On 20/02/2026 3:35 pm, Ard Biesheuvel wrote:
> Coming back to this old thread after having spent some time playing with the code:
>
> On Thu, 22 Aug 2024, at 20:29, Daniel P. Smith wrote:
>
> <selective snip>
>
>> Another fact to consider is that the current Intel's TXT MLE
>> specification dictates SHA1 as a valid configuration. Secure Launch's
>> use of SHA1 is therefore to comply with Intel's specification for TXT.
> As I understand the Intel TXT spec and the code:
>
> - TPM 1.2 is no longer supported by the TXT spec (since 2023)
> - TPM 1.2 is not supported by your GRUB implementation
> - in TPM 2.0 mode, SHA1 is only supported by the TXT spec if it is the /only/ algo supported by the TPM
> - the proposed kernel implementation ignores any SHA-384 and SM3-256 PCR banks if they are active, and caps them using a { 1, 0, ... } fake digest.
>
> So apologies for being slow, but I still struggle to understand why it is so important to have a SHA-1 implementation to cap those PCRs. Is it just to support systems with a TPM 2.0 that only has SHA-1 banks enabled?
>
> Assuming that this code will get merged this year, it will be in a LTS branch by 2027, by which time distros like Debian will pick it up.
>
> I fully understand that this code has lived out-of-tree for more than a decade, and you likely prefer to get everything upstream that your current users may be relying on. But for Linux, this is a new feature, and merging code now that is basically obsolete on day 1 is not something we should entertain imo.
>
> (and apologies for re-opening yet another can of worms - I assure you I am trying to be constructive here)
>

I appreciate that you've got concerns, but I don't think these
characterisations are fair.  Ultimately yes, we do want to support TPM
1.2 systems because we have users wanting a way off the out-of-tree patches.

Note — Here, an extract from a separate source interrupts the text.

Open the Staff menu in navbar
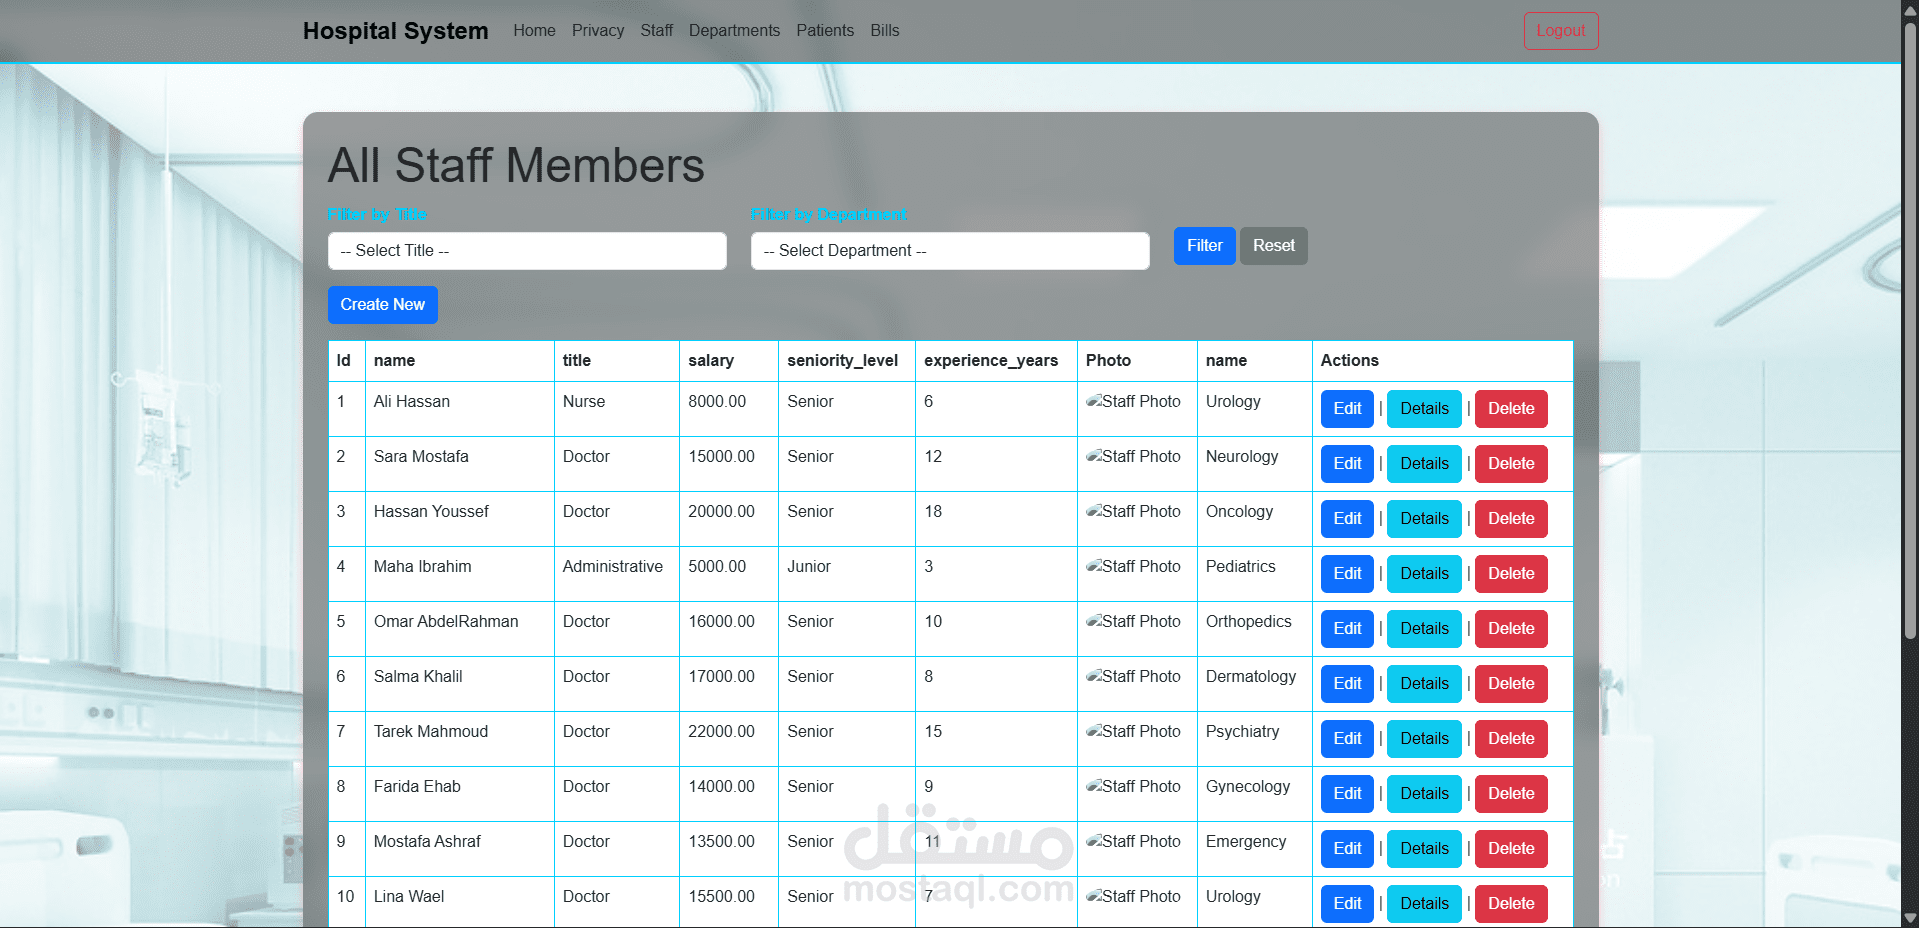 (x=656, y=31)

3-year-old hardware is new enough to still be in full support from OEMs,
and totally fair game for distro LTS's even at this juncture.

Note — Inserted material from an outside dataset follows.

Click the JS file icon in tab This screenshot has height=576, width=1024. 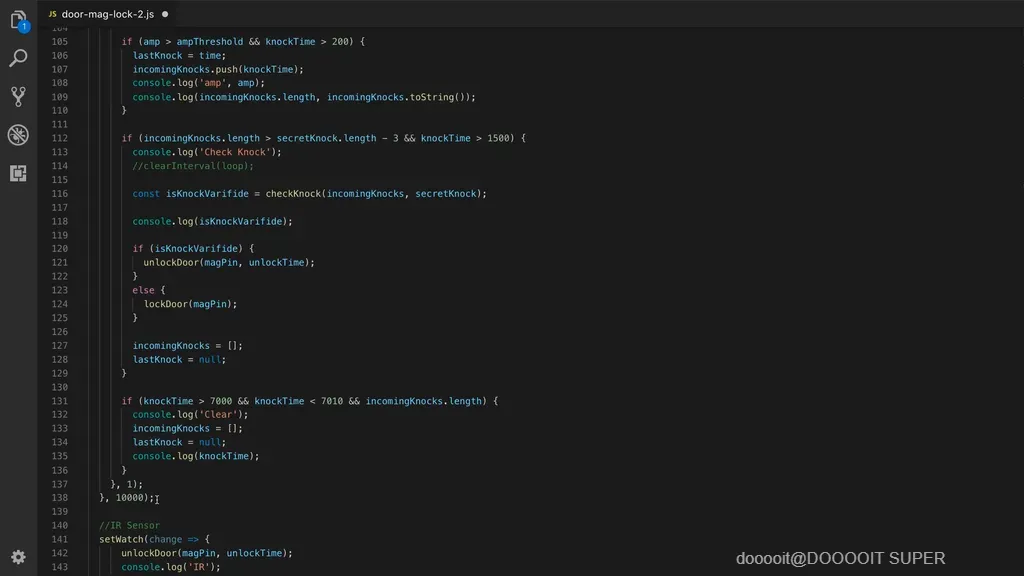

The TXT spec does not speak for what OEMs choose to support, nor for the
TPM spec (where SHA1 is a mandatory algorithm for TPM 2.0), nor does it
speak for other silicon vendors we're trying to support (there are AMD
patches waiting for the interface to stop changing).


But lets ask the question the other way around.  What does refusing SHA1
gain?

AFAICT, there's no meaningful reduction in complexity in the early code;
the TPM library speaks TPM 1.2 and 2.0.  There is a small reduction in
binary size for not including SHA-1, but including it is no extra C
because we reuse the library that already exists.

The cost is a failure to operate in some TXT configurations that exist
on in-support CPUs, as well as older systems.